→ **Problem to solve**:
Each line from the one with "Instruction: Open the File menu" through the final line of the entries below must be printed exactly, and the pictures must not be.

→ **Source material**:
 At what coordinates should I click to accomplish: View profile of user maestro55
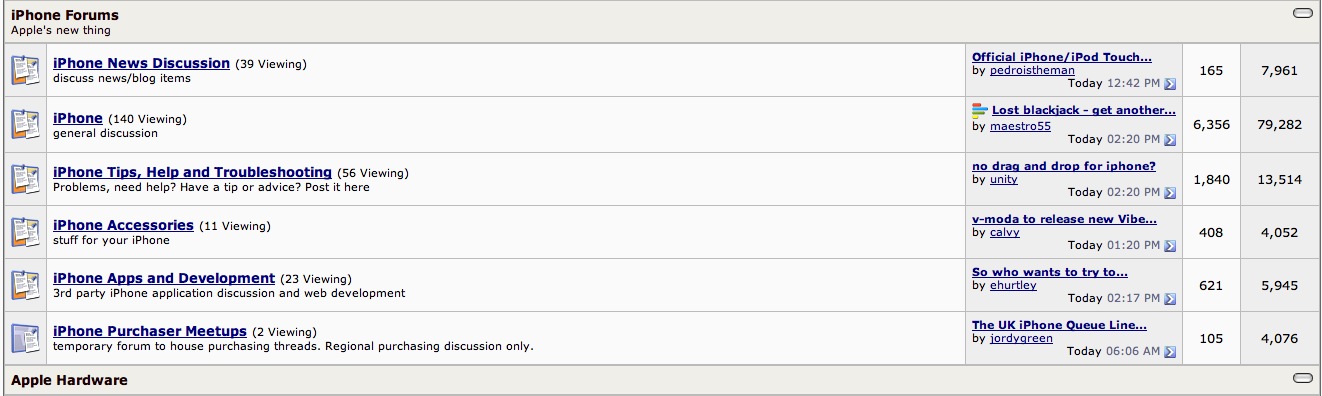point(1020,127)
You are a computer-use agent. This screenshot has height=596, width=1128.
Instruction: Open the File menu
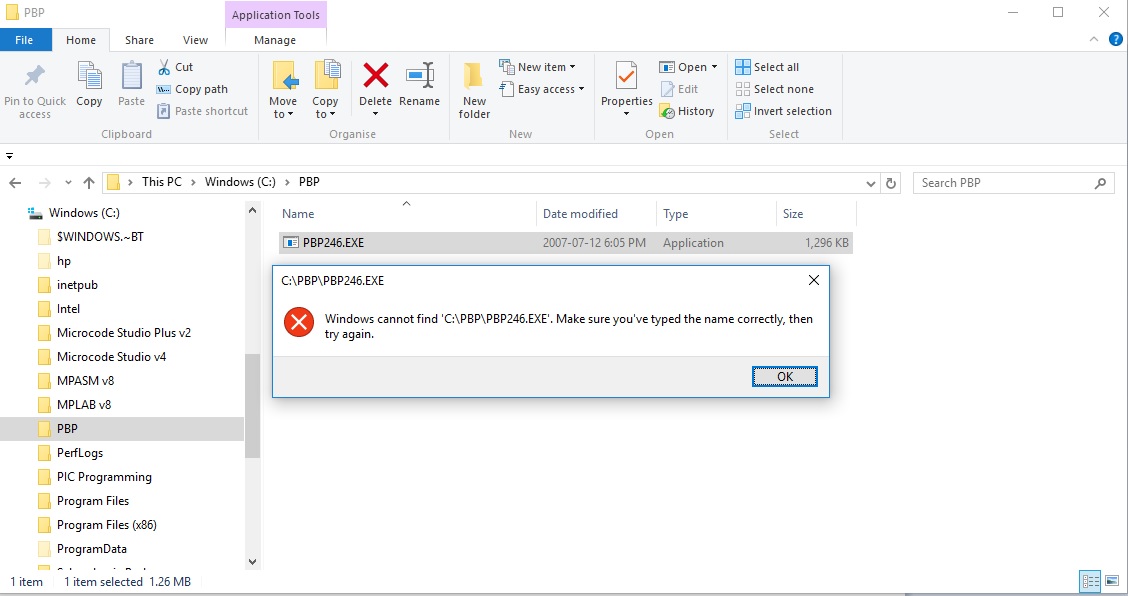25,40
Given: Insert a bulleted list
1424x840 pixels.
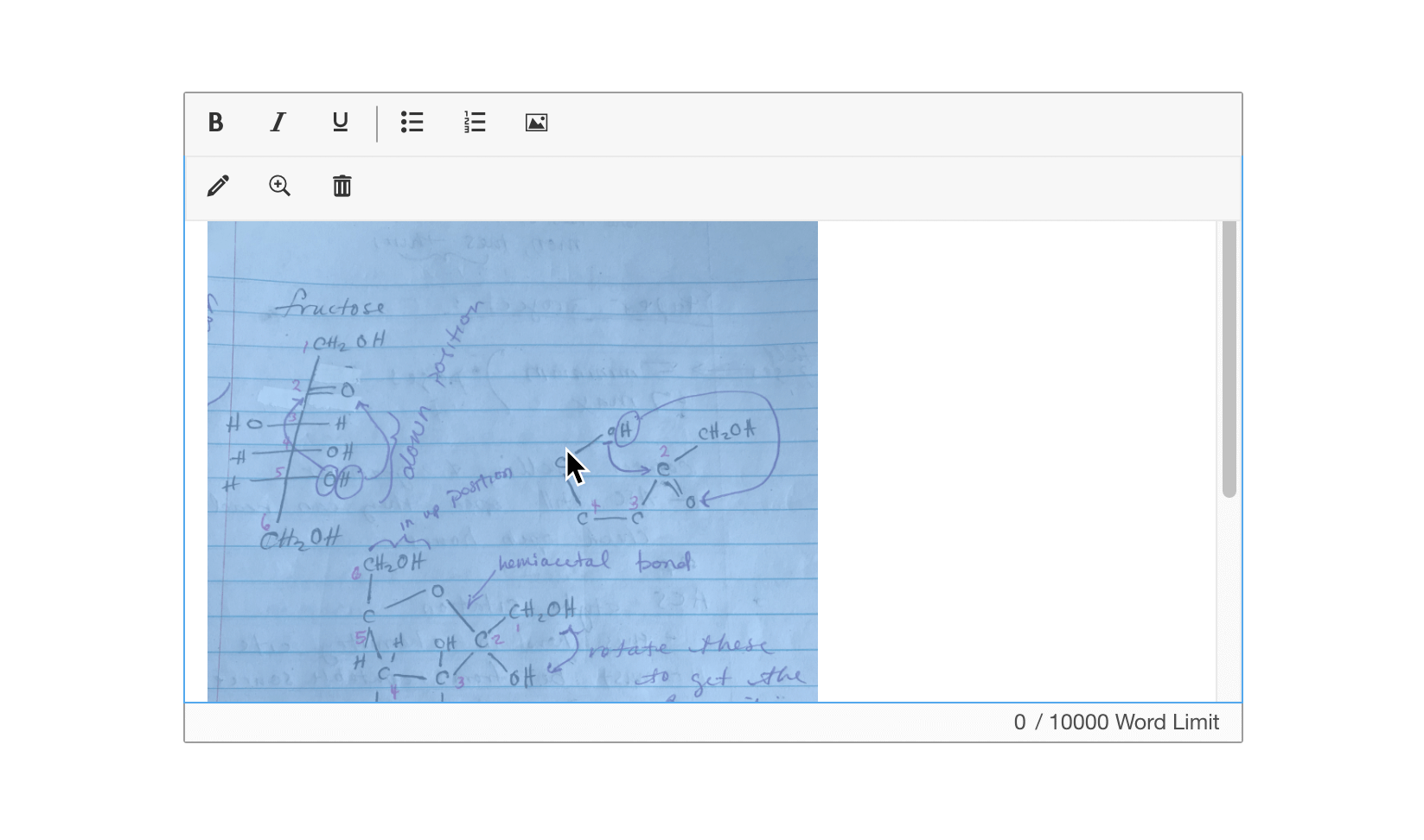Looking at the screenshot, I should click(x=412, y=123).
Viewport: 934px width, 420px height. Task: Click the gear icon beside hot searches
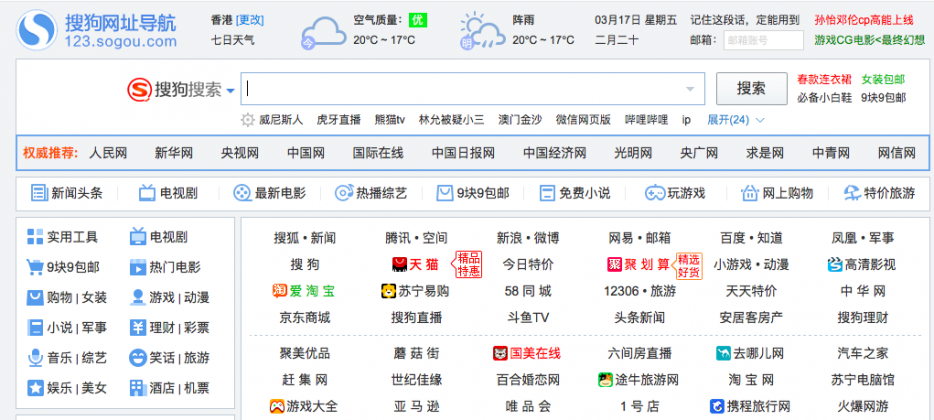click(x=248, y=120)
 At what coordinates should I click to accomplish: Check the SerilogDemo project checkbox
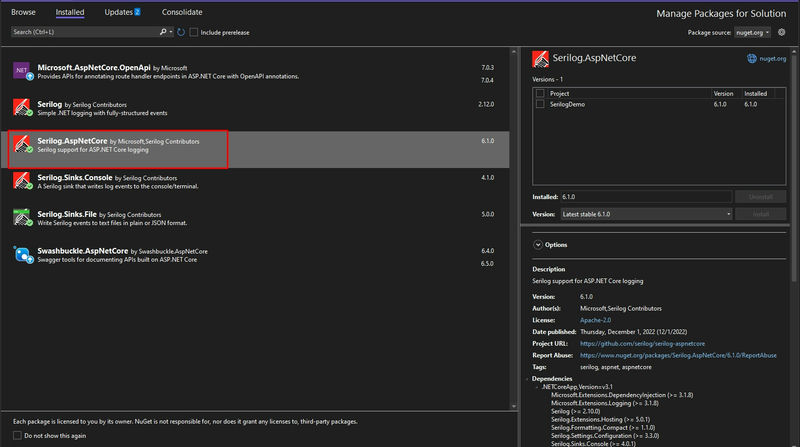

→ **Result of the task**:
Instruction: Open the File menu
25,40
Given: Insert a bulleted list
1424x840 pixels.
Looking at the screenshot, I should click(x=412, y=123).
Viewport: 934px width, 420px height. Task: Click the gear icon beside hot searches
click(x=248, y=120)
 At what coordinates should I click to accomplish: Check the SerilogDemo project checkbox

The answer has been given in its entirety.